Processo terá impactos no Estado
Durante a reunião foram apresentadas as consequências do processo para que o Paraná seja considerado área livre de febre aftosa sem vacinação, como o fechamento de fronteiras para o trânsito interestadual de algumas categorias de animais. A preocupação de alguns dos conselheiros referiu-se à movimentação de animais e a realização de exposições agropecuárias.
O diretor de Saúde Animal do Mapa, Guilherme Marques, tranquilizou os conselheiros afirmando que, se todas as regras forem cumpridas, a legislação prevê exceções devidamente monitoradas tanto para a realização das exposições como para o transporte de animais para o abate dentro do Estado.

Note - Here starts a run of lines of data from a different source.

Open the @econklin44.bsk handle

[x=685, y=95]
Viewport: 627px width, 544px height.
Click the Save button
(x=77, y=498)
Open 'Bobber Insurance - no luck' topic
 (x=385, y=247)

Citaram a possibilidade de o Paraná apresentar o pedido em bloco com outros estados como Rio Grande do Sul, São Paulo e Mato Grosso do Sul ou em separado. Segundo Marques, agora é o momento de avançar para essas questões tanto no Brasil como na América do Sul, onde o vírus da doença não circula há mais de três anos. Ele elogiou o Paraná pela iniciativa e disse que está pronto a colaborar para concretizar esse projeto.
Para alcançar o novo status sanitário para as duas doenças, o Paraná terá que cumprir um roteiro que será avaliado pelo Mapa. Se for iniciado agora, tem grande chance de obter o reconhecimento internacional de área livre de febre aftosa sem vacinação a partir de maio de 2017, afirmou Marques.

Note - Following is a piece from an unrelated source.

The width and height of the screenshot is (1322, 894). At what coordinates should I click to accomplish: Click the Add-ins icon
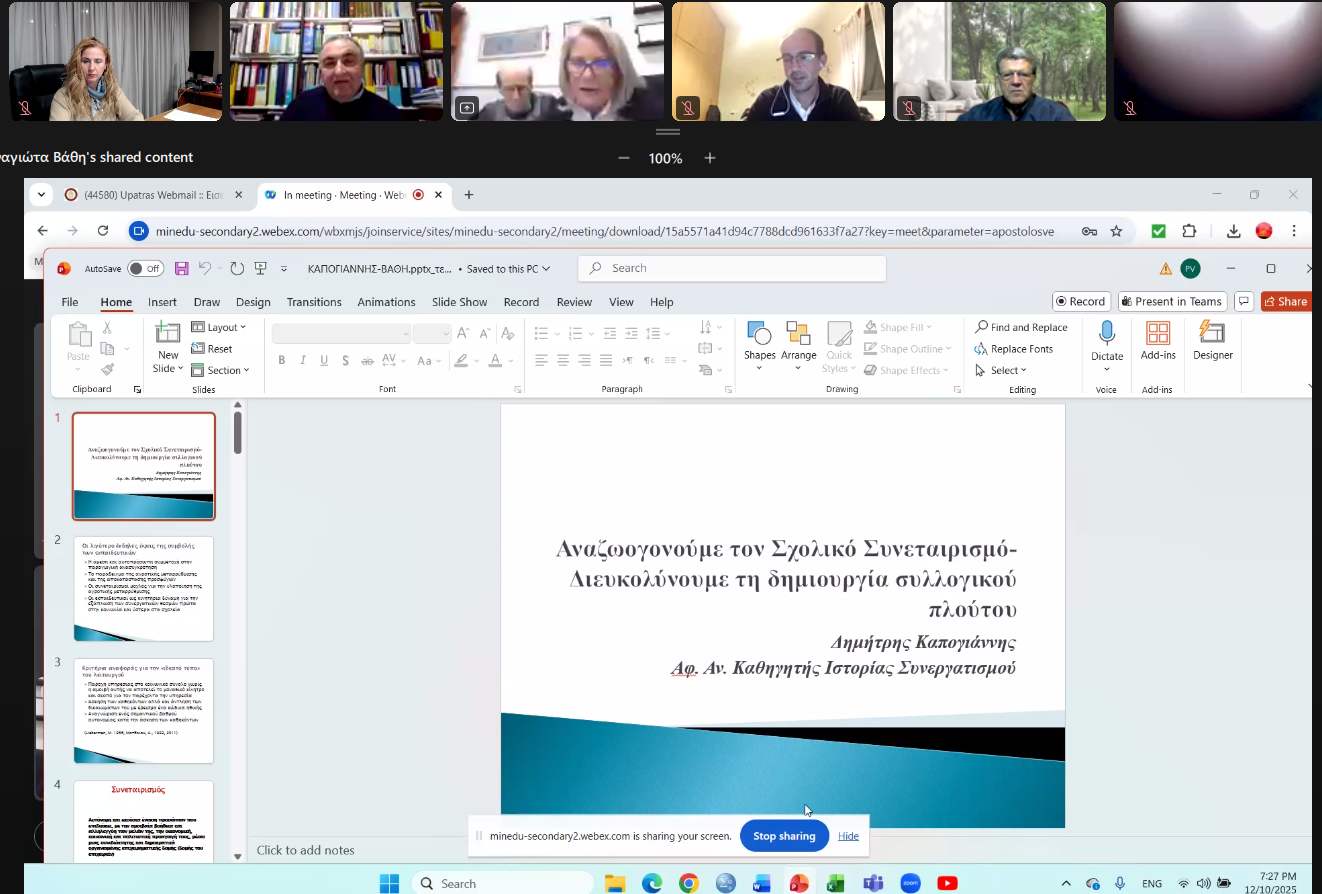coord(1158,334)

Antes disso, o ministério fará uma auditoria para conferir se o Estado cumpriu todas as exigências feitas pelos órgãos federal e internacional, ação que será seguida de sorologia epidemiológica para demonstrar definitivamente a ausência de circulação do vírus no Paraná. Se tudo correr bem, o ministério apresenta o pedido à OIE em setembro do próximo ano, explicou Marques.
Além da reestruturação física e de pessoal que, segundo Marques, representa o patrimônio que o Estado vai oferecer para o alcance do status sanitário referente às duas doenças, o Paraná deve proceder a próxima etapa de vacinação contra febre aftosa, em maio, com o máximo de adesão por parte dos produtores. "Esta campanha, que será feita somente em animais jovens de zero a 24 meses, deverá ter o máximo de rigor", recomendou.
O Paraná está livre de febre aftosa com vacinação há 10 anos. Uma das iniciativas do governo do Paraná para alcançar a excelência dos serviços de sanidade animal, conforme exigem o ministério da Agricultura e a OIE, foi criar a Agência de Defesa Agropecuária (Adapar), autarquia vinculada à Secretaria da Agricultura e do Abastecimento, com mais autonomia técnico-financeira e com foco na prevenção e erradicação de doenças e pragas que podem afetar a agropecuária paranaense.